*** Data to process Section Begins ***

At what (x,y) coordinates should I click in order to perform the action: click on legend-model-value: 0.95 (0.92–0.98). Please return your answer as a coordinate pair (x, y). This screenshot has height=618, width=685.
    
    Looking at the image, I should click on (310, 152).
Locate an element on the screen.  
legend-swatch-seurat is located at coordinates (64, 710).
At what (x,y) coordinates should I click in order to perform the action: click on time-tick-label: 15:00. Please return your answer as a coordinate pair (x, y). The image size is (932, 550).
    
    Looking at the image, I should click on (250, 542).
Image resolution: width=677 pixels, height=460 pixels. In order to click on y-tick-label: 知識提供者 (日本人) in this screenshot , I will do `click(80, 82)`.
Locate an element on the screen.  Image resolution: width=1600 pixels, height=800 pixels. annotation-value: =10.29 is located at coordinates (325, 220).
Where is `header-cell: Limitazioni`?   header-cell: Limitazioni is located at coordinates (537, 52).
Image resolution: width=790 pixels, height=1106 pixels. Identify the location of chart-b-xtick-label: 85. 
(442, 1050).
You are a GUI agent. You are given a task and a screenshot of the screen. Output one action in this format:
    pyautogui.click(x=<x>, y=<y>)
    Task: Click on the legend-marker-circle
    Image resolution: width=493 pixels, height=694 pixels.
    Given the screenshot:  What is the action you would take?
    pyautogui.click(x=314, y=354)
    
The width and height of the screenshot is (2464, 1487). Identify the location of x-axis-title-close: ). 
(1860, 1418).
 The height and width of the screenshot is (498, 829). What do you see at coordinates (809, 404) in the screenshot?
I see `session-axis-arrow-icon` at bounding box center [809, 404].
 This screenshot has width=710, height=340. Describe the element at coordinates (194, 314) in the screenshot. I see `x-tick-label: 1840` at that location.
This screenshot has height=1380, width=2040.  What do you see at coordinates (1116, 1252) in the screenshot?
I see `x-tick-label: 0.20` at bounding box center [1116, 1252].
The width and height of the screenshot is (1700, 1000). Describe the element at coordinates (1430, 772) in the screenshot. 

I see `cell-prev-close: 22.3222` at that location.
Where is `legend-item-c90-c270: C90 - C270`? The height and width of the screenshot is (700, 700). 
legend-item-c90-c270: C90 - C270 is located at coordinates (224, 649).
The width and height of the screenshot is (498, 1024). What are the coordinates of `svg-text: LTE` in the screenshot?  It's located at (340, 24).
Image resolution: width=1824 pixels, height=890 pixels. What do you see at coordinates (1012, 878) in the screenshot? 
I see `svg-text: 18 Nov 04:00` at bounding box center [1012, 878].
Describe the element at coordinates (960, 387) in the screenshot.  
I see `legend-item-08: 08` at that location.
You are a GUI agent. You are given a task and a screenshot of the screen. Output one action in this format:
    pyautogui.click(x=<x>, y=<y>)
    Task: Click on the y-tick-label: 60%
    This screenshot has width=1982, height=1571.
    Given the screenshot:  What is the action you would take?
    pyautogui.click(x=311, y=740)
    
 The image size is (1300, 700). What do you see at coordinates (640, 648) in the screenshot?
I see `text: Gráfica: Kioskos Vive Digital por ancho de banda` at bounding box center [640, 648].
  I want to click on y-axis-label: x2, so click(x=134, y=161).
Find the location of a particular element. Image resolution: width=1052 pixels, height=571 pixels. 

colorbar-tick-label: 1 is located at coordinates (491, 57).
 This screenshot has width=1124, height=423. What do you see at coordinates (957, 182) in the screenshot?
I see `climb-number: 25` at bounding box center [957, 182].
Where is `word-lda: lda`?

*** Data to process Section Ends ***

=== Instructions to follow ===
Starting at the line that has "The width and height of the screenshot is (1700, 1000)." and stopping after the line that has "legend-item-c90-c270: C90 - C270 is", rewrite those records with "screenshot" changed to "image". Leave everything else unchanged.

=== Written reply ===
The width and height of the image is (1700, 1000). Describe the element at coordinates (1430, 772) in the image. 

I see `cell-prev-close: 22.3222` at that location.
Where is `legend-item-c90-c270: C90 - C270`? The height and width of the image is (700, 700). 
legend-item-c90-c270: C90 - C270 is located at coordinates (224, 649).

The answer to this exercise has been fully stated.